- _Saved entries_
_ _ _ _ _ _ _
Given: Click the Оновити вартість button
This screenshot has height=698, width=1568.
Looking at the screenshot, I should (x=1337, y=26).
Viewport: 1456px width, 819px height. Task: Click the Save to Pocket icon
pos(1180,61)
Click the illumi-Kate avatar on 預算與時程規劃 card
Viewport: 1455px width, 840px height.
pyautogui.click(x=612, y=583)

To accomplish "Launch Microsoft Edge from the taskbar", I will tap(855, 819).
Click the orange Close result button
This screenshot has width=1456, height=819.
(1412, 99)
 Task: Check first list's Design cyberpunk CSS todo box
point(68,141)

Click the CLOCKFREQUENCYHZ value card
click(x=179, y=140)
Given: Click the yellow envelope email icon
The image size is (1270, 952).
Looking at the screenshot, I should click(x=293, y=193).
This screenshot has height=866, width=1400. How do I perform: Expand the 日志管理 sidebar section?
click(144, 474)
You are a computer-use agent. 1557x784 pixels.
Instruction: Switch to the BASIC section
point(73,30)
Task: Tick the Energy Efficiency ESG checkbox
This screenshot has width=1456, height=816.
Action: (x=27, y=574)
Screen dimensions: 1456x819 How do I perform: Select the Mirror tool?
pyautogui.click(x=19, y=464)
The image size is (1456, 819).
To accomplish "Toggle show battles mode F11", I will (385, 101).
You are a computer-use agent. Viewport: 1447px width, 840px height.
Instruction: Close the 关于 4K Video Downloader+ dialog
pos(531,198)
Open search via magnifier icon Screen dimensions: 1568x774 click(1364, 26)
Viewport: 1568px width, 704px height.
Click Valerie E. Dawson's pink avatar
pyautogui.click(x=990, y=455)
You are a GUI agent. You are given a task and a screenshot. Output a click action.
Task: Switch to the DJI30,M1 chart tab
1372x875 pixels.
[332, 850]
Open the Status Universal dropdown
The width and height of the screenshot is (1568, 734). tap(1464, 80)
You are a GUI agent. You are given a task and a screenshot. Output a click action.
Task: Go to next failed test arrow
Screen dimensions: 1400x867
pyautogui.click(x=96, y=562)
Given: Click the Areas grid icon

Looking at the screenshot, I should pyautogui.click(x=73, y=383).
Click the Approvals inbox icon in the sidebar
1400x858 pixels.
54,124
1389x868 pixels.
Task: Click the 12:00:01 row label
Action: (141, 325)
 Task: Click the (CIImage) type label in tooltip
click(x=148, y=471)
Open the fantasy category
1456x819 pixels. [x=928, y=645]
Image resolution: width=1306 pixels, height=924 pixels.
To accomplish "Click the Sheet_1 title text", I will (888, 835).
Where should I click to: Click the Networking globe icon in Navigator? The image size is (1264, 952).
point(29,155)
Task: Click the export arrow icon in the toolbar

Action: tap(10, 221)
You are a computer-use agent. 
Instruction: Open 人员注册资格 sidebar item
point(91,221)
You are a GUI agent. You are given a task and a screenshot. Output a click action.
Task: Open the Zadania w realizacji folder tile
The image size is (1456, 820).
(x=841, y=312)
_ _ _ _ _ _ _
- _WORK REQUEST_
Each entry needs to be given again exactly as it stands.

- _RESULT_
Given: Click the Оновити вартість button
This screenshot has height=698, width=1568.
Looking at the screenshot, I should (x=1337, y=26).
Viewport: 1456px width, 819px height. Task: Click the Save to Pocket icon
pos(1180,61)
Click the illumi-Kate avatar on 預算與時程規劃 card
Viewport: 1455px width, 840px height.
pyautogui.click(x=612, y=583)

To accomplish "Launch Microsoft Edge from the taskbar", I will tap(855, 819).
Click the orange Close result button
This screenshot has width=1456, height=819.
(1412, 99)
 Task: Check first list's Design cyberpunk CSS todo box
point(68,141)

Click the CLOCKFREQUENCYHZ value card
click(x=179, y=140)
Given: Click the yellow envelope email icon
The image size is (1270, 952).
Looking at the screenshot, I should click(x=293, y=193).
This screenshot has height=866, width=1400. How do I perform: Expand the 日志管理 sidebar section?
click(144, 474)
You are a computer-use agent. 1557x784 pixels.
Instruction: Switch to the BASIC section
point(73,30)
Task: Tick the Energy Efficiency ESG checkbox
This screenshot has width=1456, height=816.
Action: (x=27, y=574)
Screen dimensions: 1456x819 How do I perform: Select the Mirror tool?
pyautogui.click(x=19, y=464)
The image size is (1456, 819).
To accomplish "Toggle show battles mode F11", I will (385, 101).
You are a computer-use agent. Viewport: 1447px width, 840px height.
Instruction: Close the 关于 4K Video Downloader+ dialog
pos(531,198)
Open search via magnifier icon Screen dimensions: 1568x774 click(1364, 26)
Viewport: 1568px width, 704px height.
Click Valerie E. Dawson's pink avatar
pyautogui.click(x=990, y=455)
You are a GUI agent. You are given a task and a screenshot. Output a click action.
Task: Switch to the DJI30,M1 chart tab
1372x875 pixels.
[332, 850]
Open the Status Universal dropdown
The width and height of the screenshot is (1568, 734). tap(1464, 80)
You are a GUI agent. You are given a task and a screenshot. Output a click action.
Task: Go to next failed test arrow
Screen dimensions: 1400x867
pyautogui.click(x=96, y=562)
Given: Click the Areas grid icon

Looking at the screenshot, I should pyautogui.click(x=73, y=383).
Click the Approvals inbox icon in the sidebar
1400x858 pixels.
54,124
1389x868 pixels.
Task: Click the 12:00:01 row label
Action: (141, 325)
 Task: Click the (CIImage) type label in tooltip
click(x=148, y=471)
Open the fantasy category
1456x819 pixels. [x=928, y=645]
Image resolution: width=1306 pixels, height=924 pixels.
To accomplish "Click the Sheet_1 title text", I will (888, 835).
Where should I click to: Click the Networking globe icon in Navigator? The image size is (1264, 952).
point(29,155)
Task: Click the export arrow icon in the toolbar

Action: tap(10, 221)
You are a computer-use agent. 
Instruction: Open 人员注册资格 sidebar item
point(91,221)
You are a GUI agent. You are given a task and a screenshot. Output a click action.
Task: Open the Zadania w realizacji folder tile
The image size is (1456, 820).
(x=841, y=312)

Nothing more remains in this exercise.